Congratulations and goodbye to Lingfei who has joined Ramnik Xavier’s lab at the Broad Institute and Massachusetts General Hospital. Thanks for the good times and all the hard work, and all the best in your new position!
There is a lot of research showing that genetic information in combination with gene expression data can be used to predict causal interactions between genes, on the basis that genetic variation among individuals causes gene expression variation but not vice versa (this PLOS CompBio article is a contribution to the field from our group and has links to earlier work). Anagha Joshi’s group asked if this principle could be extended to other contexts, and in a joint preprint “Causal gene regulatory network inference using enhancer activity as a causal anchor” an affirmative answer is given: variation of epigenetic activity at enhancer elements across multiple cell types or experimental treatments together with gene expression data also predicts causal interactions. The accompanying statistical methods have been implemented in our Findr software.
A preprint on “Model-based clustering of multi-tissue gene expression data” is available from arXiv. In this paper we present a Bayesian model-based clustering algorithm for large-scale, multi-tissue gene expression data, where expression profiles are obtained from multiple tissues or organs sampled from dozens to hundreds of individuals. Our model can incorporate prior information on physiological tissue similarity, and results in a set of clusters, each consisting of a core set of genes conserved across tissues as well as differential sets of genes specific to one or more subsets of tissues. The algorithm has been implemented in the Lemon-Tree software as a new “task”, revamp.
We have posted a preprint Wisdom of the crowd from unsupervised dimension reduction on arXiv. In this paper we show that one-dimensional unsupervised dimension reduction, such as principal component analysis and Isomap, can be used to derive consensus predictions from the responses of multiple individuals to the same questions, and performs better than existing solutions. This is relevant for crowd wisdom applications in the social and natural sciences, including data fusion, meta-analysis, crowd-sourcing, and committee decision making.
Whole-transcriptome causal network inference with genomic and transcriptomic data (on bioRxiv) describes a protocol for reconstructing causal gene networks from genome-wide genotype and gene expression data using the Findr software.
Learning differential module networks across multiple experimental conditions (on arXiv) reviews the theory of module network inference and describes how differential module networks across multiple experimental conditions can be learned using the Lemon-Tree software.
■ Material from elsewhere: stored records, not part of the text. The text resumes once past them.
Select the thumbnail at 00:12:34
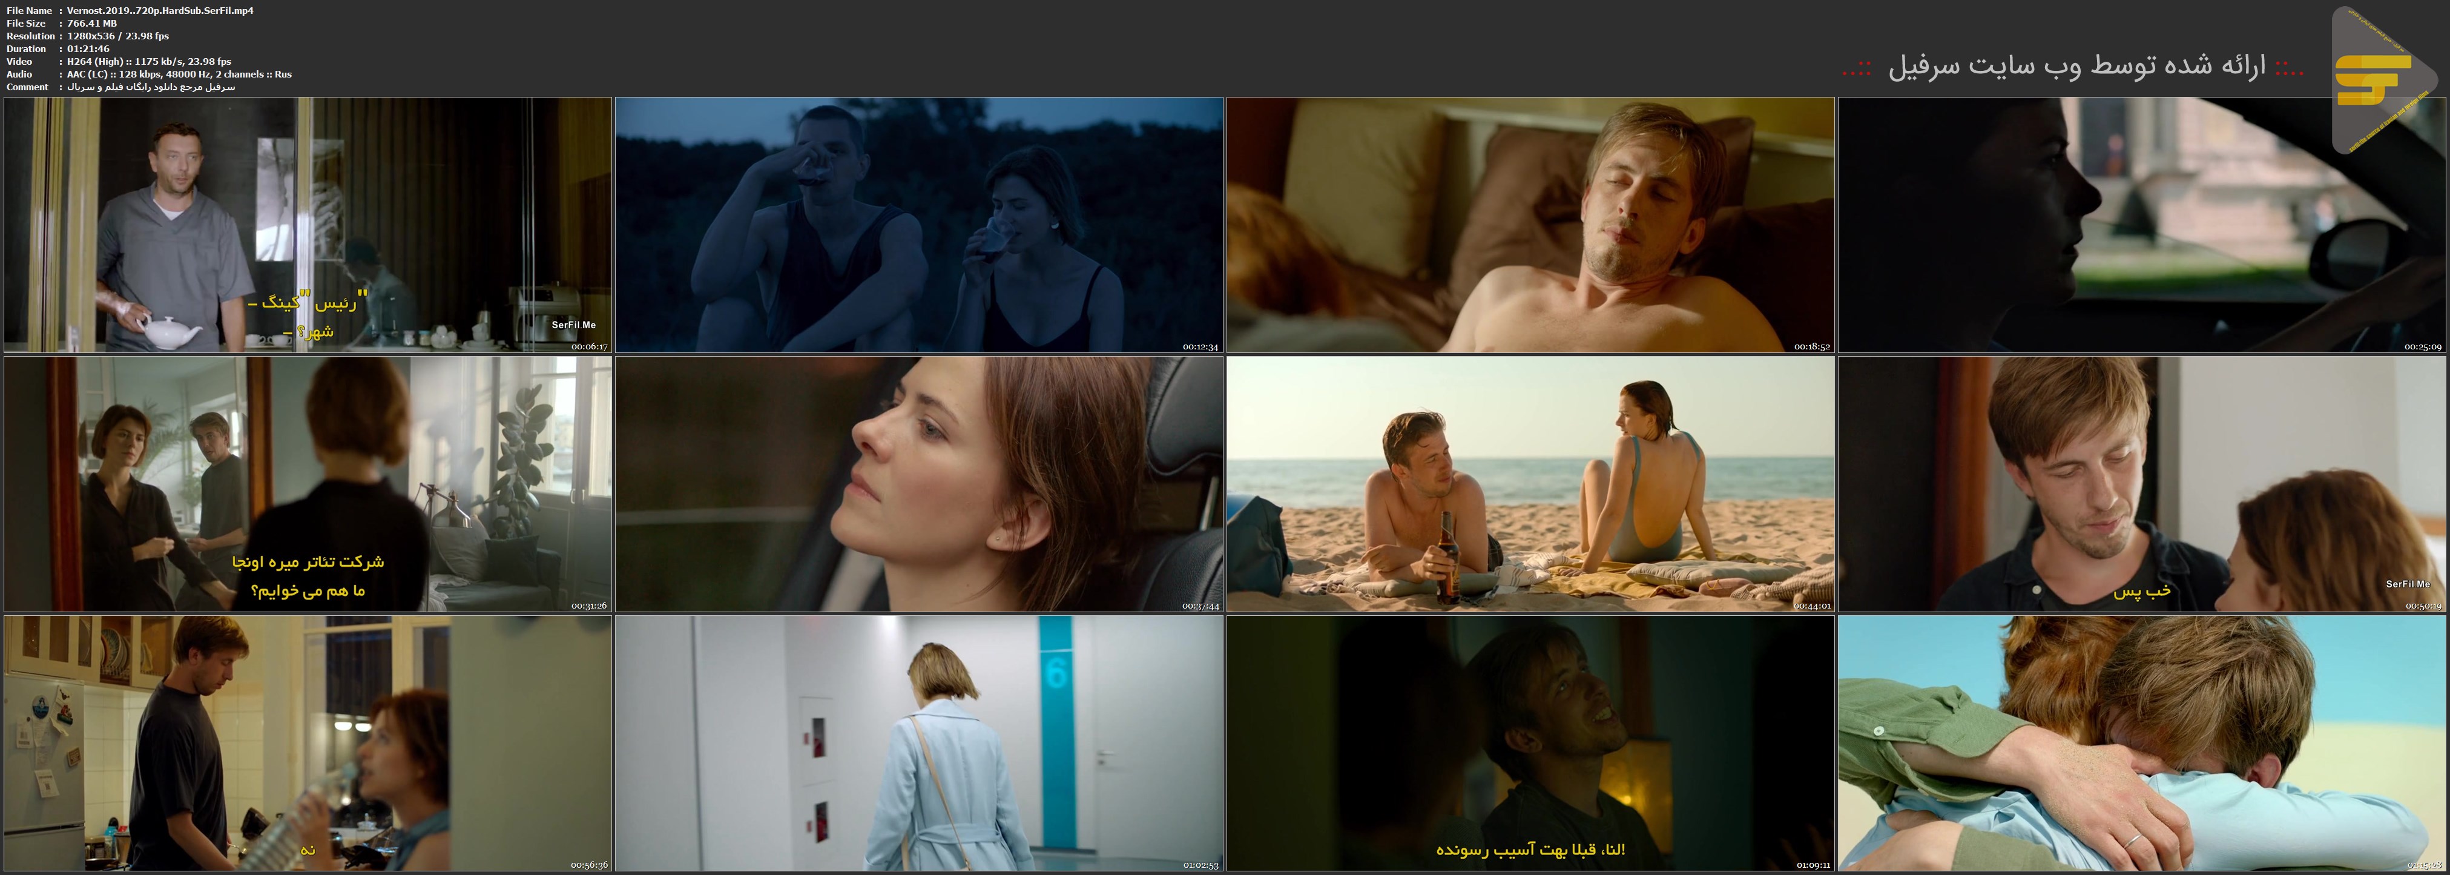This screenshot has height=875, width=2450. 919,224
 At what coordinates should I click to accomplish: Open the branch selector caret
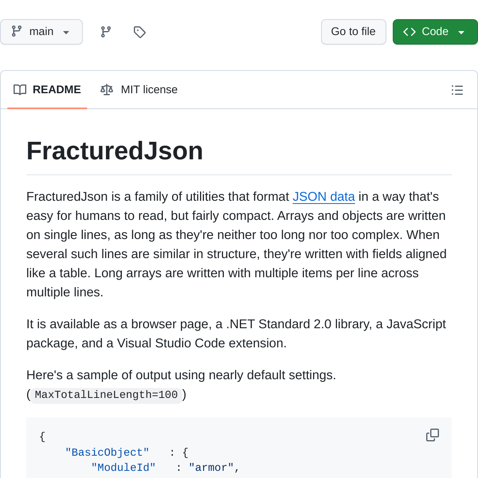pyautogui.click(x=66, y=32)
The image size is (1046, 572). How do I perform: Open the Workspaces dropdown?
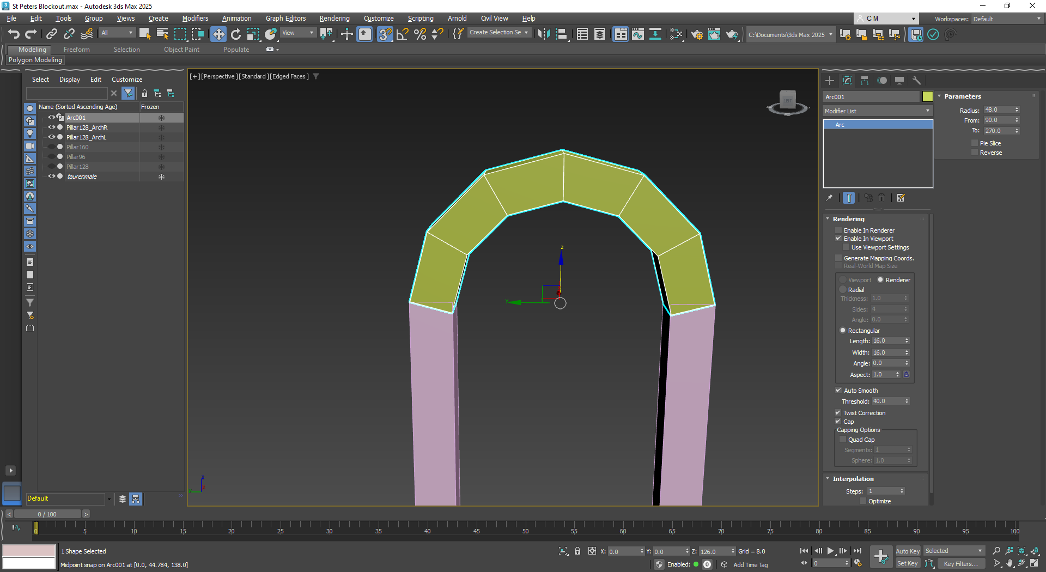tap(1005, 19)
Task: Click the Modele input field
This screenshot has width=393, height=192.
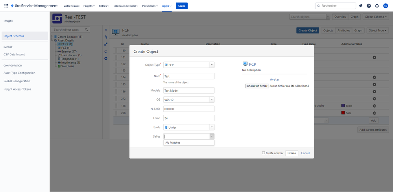Action: (189, 90)
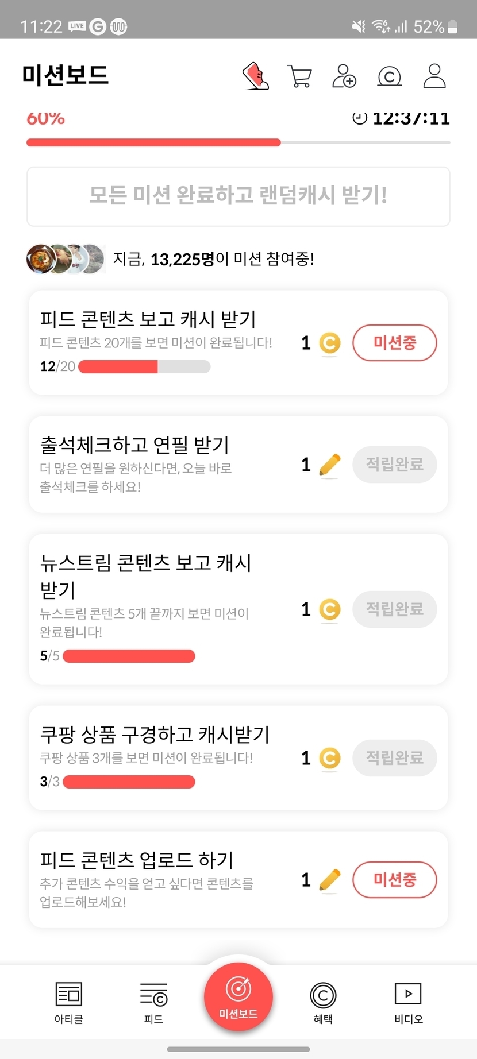Open the 혜택 tab
Screen dimensions: 477x1059
click(x=323, y=1002)
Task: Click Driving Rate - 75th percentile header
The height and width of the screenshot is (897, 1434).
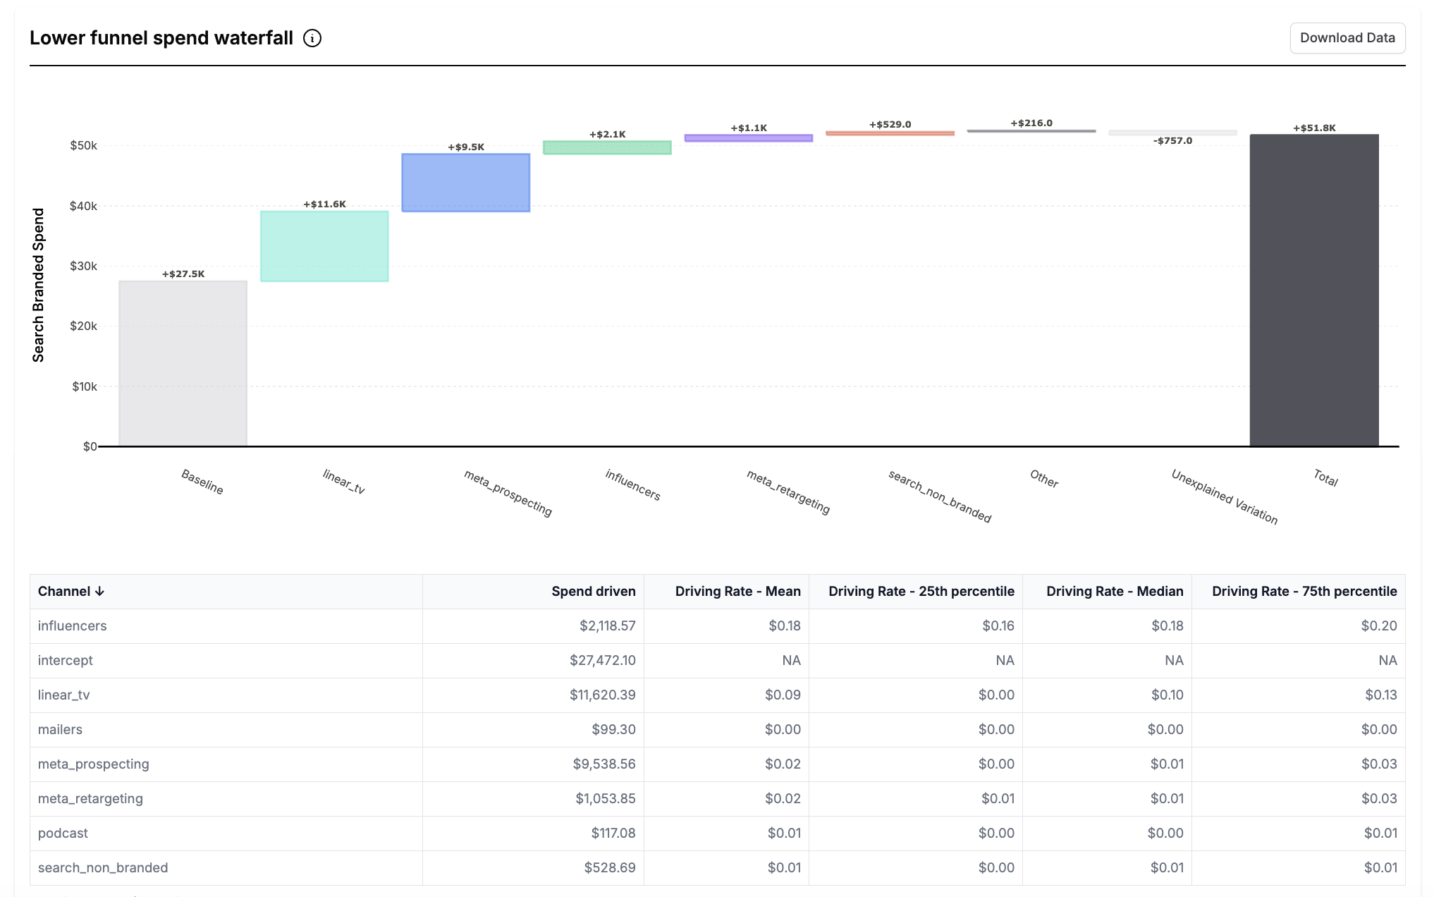Action: (1304, 592)
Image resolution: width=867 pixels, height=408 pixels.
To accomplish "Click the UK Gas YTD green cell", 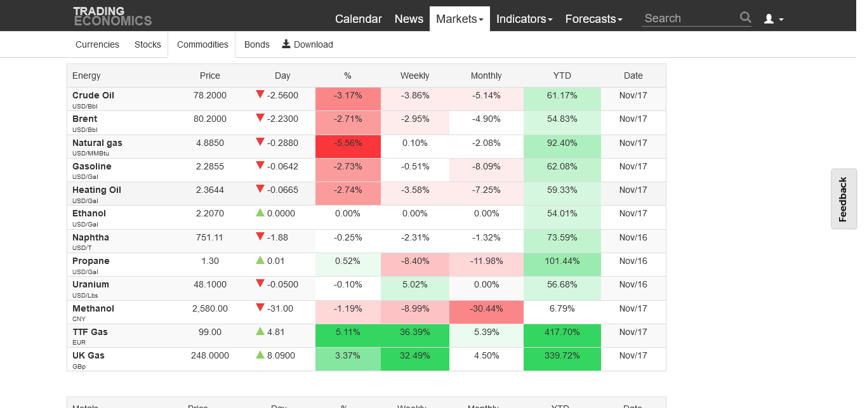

New preprint posted: Analytic solution and stationary phase approximation for the Bayesian lasso and elastic net. Related software here.
A warm welcome to Sean who has joined the group as a PhD student in the Precision Medicine Doctoral Training Programme. Sean will work on a project to identify and study tissue-specific gene networks affected by genetic variation for plasma cortisol and causally associated with cardiovascular disease phenotypes and type II diabetes, in collaboration with Filippo Menolascina and Brian Walker.
Lingfei’s paper “Efficient and accurate causal inference with hidden confounders from genome-transcriptome variation” has been published in PLOS Computational Biology. Congrats Lingfei!
Lingfei has posted a preprint Comparable variable selection with Lasso on arXiv. In this paper we propose statistical tests to evaluate the quality of a set of p-values and to compare p-values across different experimental batches. We then use these tests to show that a newly proposed lasso-based variable selection statistic allows for a unified FDR control across multiple variable selection tasks, unlike existing methods.